Tout infini est immature comme l’humain

Journal_Donald_Duck_Fevrier_1990

Journal_Donald_Duck_Fevrier_1990


… à l’infini comme un échange perpétuel et modifié à tout instant qui semble stable comme une oscillation qui varie insensiblement et pourtant qui s’oppose à elle-même par effet de franchir sa propre survit pour exister …à l’infini …

En fait, l’infini est porté exclusivement par le seul fait de le prononcer. Cette « force de gravité » s’immortalise par son propre nom et porte ainsi une définition, des légendes et surtout les mystères de sa propre consistance … car la spéculation est dans son domaine. En effet, n’ayant aucune conscience matérielle, cet infini reste à se décrire et par voie de conséquence par la simple idée de son existence probable par les mathématiques, la philosophie et par autres sciences … alors que le commun des mortels, sait, lui, que l’infini est une parabole et son infini, à lui, n’est qu’une portion visible de son existence comme un horizon qui n’a pas de fin… devant ses yeux émerveillés … comme un champ perdu dans le cosmos …

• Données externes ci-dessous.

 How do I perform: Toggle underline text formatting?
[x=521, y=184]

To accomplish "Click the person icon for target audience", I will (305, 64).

Et de fait, nul besoin de poser l’infini comme élément du vivant. Aussi est-il souhaitable de définir l’infini comme élément mesurable qui est pourtant par définition … immensurable ? Car ce qui est mesurable permet une « vision », une conceptualisation, une représentation et même si les mathématiques apportent des réponses, par voie de conséquence, elles sont subjectives.

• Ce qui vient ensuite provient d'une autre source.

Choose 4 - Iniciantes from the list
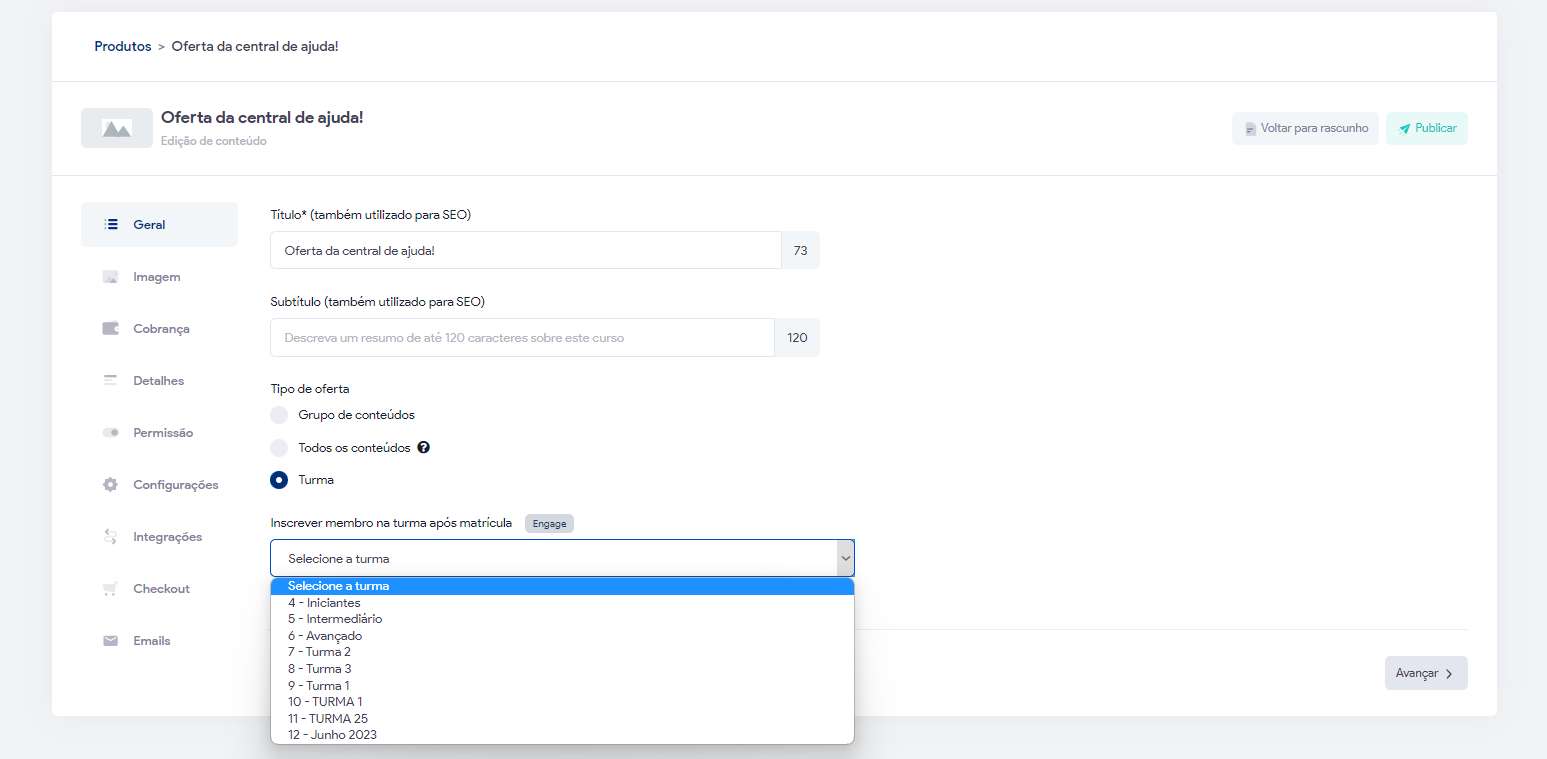This screenshot has height=759, width=1547. click(x=324, y=603)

Tout infini est immature comme l’humain, c’est la force de l’infini « d’être » conçu ainsi. Il est né par le façonnage d’esprits, qui après avoir résolus le segment de droite, se posèrent cette question : qu’en est-il de cette droite infinie quand le cercle est ouvert ? En effet, un cercle, par exemple, est une succession de points, qui a un moment ou un autres, se rejoignent. Le fait, qu’un esprit, dirons-nous curieux a « ouvert » le cercle (comme d’autres « ouvrent la cage aux oiseaux »), celui-ci a pris, non pas « la tangente » mais la première sortie en ligne droite, la plus courte (sic). Alors, certains diront, oui mais … une droite ça n’existe pas car dans ce monde d’invention créative et récréative tout est courbe. Ainsi les plus malins ont de suite formulé avec audace et de fait, l’espace étant courbe, l’infini devait avoir … une fin … quelque part …

De fait, la boucle étant bouclée, l’infini, est, en conclusion une entité finie … ceci tranché, je vais m’en couper une tranche … de temps.